§ Assignment
Below are records; please set down exactly the lines from the first through the one containing "Rolling Stock (56, 335)".

Items from a data source:
========================

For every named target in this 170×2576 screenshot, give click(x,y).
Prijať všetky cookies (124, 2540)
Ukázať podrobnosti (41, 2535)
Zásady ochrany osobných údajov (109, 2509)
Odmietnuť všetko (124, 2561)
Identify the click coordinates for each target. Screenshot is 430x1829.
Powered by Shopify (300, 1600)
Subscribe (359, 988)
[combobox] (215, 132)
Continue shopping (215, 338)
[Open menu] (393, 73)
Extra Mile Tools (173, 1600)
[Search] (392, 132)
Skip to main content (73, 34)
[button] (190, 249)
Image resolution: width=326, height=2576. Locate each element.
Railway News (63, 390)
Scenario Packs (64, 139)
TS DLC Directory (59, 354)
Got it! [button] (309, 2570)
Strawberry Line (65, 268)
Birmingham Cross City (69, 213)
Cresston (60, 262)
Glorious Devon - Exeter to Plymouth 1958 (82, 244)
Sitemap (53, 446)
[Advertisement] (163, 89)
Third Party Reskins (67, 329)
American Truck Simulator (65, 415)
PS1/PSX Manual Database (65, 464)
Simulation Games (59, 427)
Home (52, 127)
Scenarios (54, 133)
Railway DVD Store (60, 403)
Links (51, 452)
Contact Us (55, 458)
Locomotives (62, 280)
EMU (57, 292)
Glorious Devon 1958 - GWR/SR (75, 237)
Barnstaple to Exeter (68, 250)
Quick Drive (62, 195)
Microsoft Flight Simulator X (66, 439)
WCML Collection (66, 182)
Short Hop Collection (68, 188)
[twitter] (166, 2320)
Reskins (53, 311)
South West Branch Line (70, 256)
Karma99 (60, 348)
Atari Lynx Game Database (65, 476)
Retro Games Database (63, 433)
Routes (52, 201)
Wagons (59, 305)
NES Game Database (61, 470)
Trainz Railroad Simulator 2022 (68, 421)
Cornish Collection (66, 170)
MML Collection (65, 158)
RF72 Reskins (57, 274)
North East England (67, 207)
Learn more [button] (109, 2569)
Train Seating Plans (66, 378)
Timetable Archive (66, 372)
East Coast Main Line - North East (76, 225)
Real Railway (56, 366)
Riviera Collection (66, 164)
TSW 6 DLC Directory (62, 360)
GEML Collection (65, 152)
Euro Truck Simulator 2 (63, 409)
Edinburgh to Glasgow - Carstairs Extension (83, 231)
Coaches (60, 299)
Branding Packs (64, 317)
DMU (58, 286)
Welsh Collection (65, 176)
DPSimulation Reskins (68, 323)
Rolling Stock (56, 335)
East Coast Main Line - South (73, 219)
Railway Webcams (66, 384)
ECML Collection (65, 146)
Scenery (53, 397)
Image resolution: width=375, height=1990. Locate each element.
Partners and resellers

========================

§ Response
For every named target in this 170×2576 screenshot, give click(x,y).
Prijať všetky cookies (124, 2540)
Ukázať podrobnosti (41, 2535)
Zásady ochrany osobných údajov (109, 2509)
Odmietnuť všetko (124, 2561)
Identify the click coordinates for each target. Screenshot is 430x1829.
Powered by Shopify (300, 1600)
Subscribe (359, 988)
[combobox] (215, 132)
Continue shopping (215, 338)
[Open menu] (393, 73)
Extra Mile Tools (173, 1600)
[Search] (392, 132)
Skip to main content (73, 34)
[button] (190, 249)
Image resolution: width=326, height=2576. Locate each element.
Railway News (63, 390)
Scenario Packs (64, 139)
TS DLC Directory (59, 354)
Got it! [button] (309, 2570)
Strawberry Line (65, 268)
Birmingham Cross City (69, 213)
Cresston (60, 262)
Glorious Devon - Exeter to Plymouth 1958 (82, 244)
Sitemap (53, 446)
[Advertisement] (163, 89)
Third Party Reskins (67, 329)
American Truck Simulator (65, 415)
PS1/PSX Manual Database (65, 464)
Simulation Games (59, 427)
Home (52, 127)
Scenarios (54, 133)
Railway DVD Store (60, 403)
Links (51, 452)
Contact Us (55, 458)
Locomotives (62, 280)
EMU (57, 292)
Glorious Devon 1958 - GWR/SR (75, 237)
Barnstaple to Exeter (68, 250)
Quick Drive (62, 195)
Microsoft Flight Simulator X (66, 439)
WCML Collection (66, 182)
Short Hop Collection (68, 188)
[twitter] (166, 2320)
Reskins (53, 311)
South West Branch Line (70, 256)
Karma99 (60, 348)
Atari Lynx Game Database (65, 476)
Retro Games Database (63, 433)
Routes (52, 201)
Wagons (59, 305)
NES Game Database (61, 470)
Trainz Railroad Simulator 2022 (68, 421)
Cornish Collection (66, 170)
MML Collection (65, 158)
RF72 Reskins (57, 274)
North East England (67, 207)
Learn more [button] (109, 2569)
Train Seating Plans (66, 378)
Timetable Archive (66, 372)
East Coast Main Line - North East (76, 225)
Real Railway (56, 366)
Riviera Collection (66, 164)
TSW 6 DLC Directory (62, 360)
GEML Collection (65, 152)
Euro Truck Simulator 2 (63, 409)
Edinburgh to Glasgow - Carstairs Extension (83, 231)
Coaches (60, 299)
Branding Packs (64, 317)
DMU (58, 286)
Welsh Collection (65, 176)
DPSimulation Reskins (68, 323)
Rolling Stock (56, 335)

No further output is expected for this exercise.